▸ **Activity**: Everything in the data below is left aside except the lines from the one containing "Given: Tap the chevron next to TransUnion" through the one containing "1280x720 pixels."; repeat those exactly.

▸ **Source records**:

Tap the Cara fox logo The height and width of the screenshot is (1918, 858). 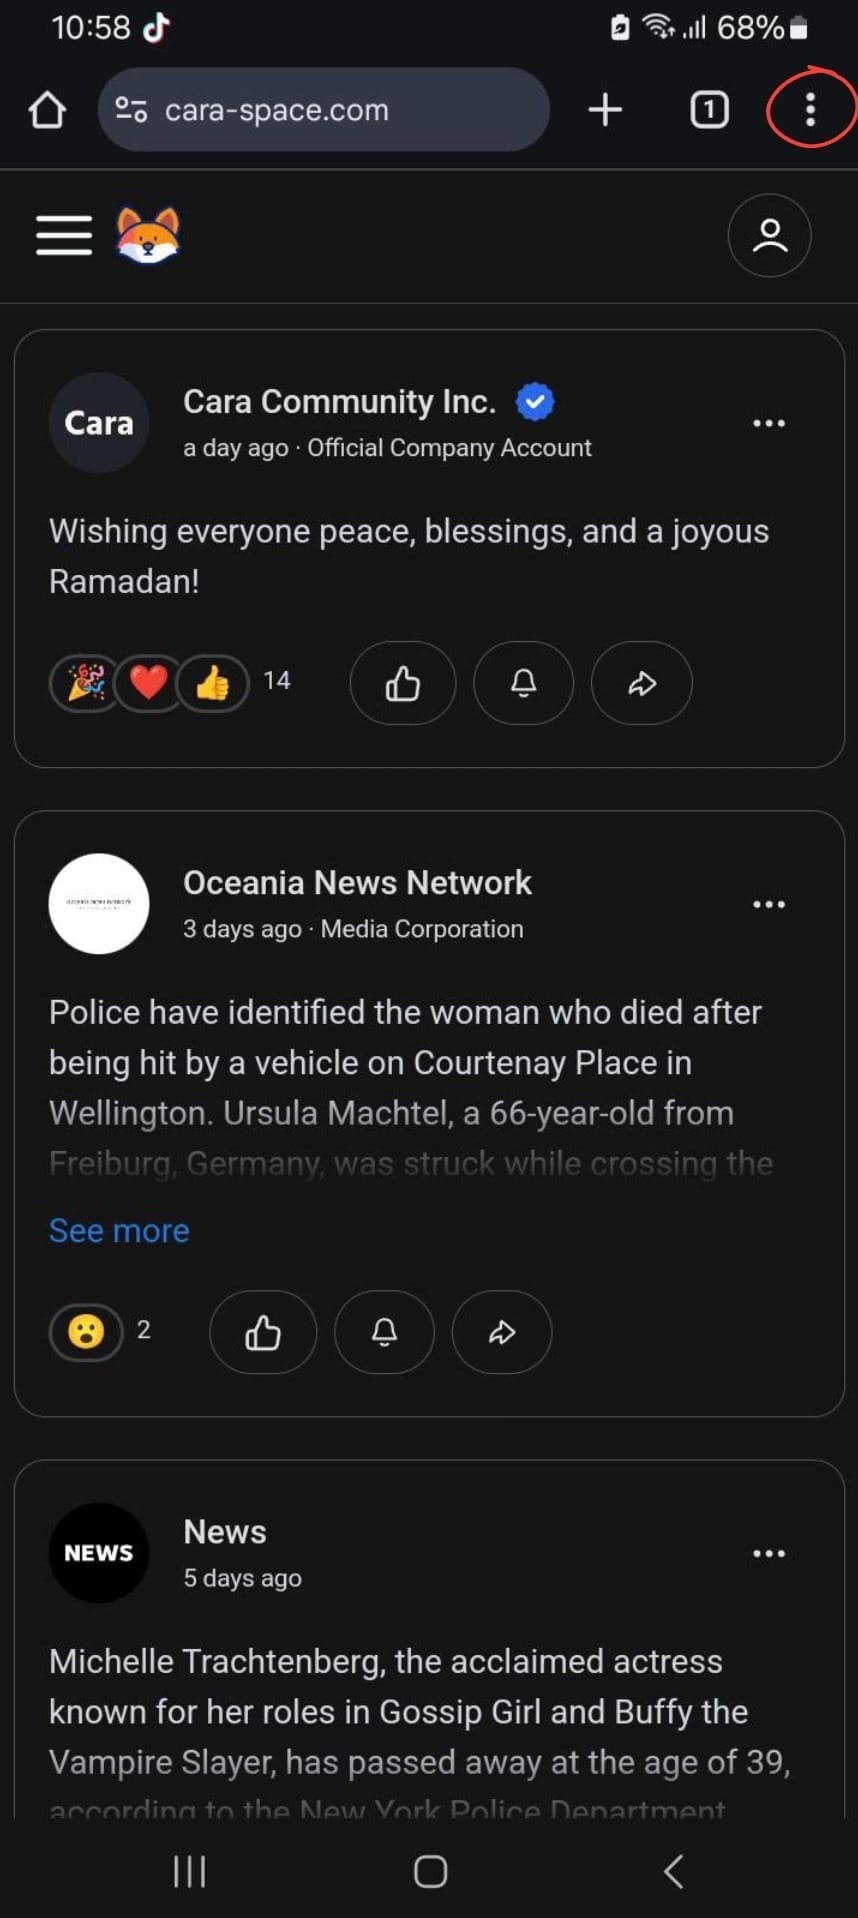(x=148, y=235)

--

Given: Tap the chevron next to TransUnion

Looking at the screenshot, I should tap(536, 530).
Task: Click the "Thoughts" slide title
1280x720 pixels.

▸ **Output of the exercise**:
Given: Tap the chevron next to TransUnion

Looking at the screenshot, I should tap(536, 530).
Task: Click the "Thoughts" slide title
1280x720 pixels.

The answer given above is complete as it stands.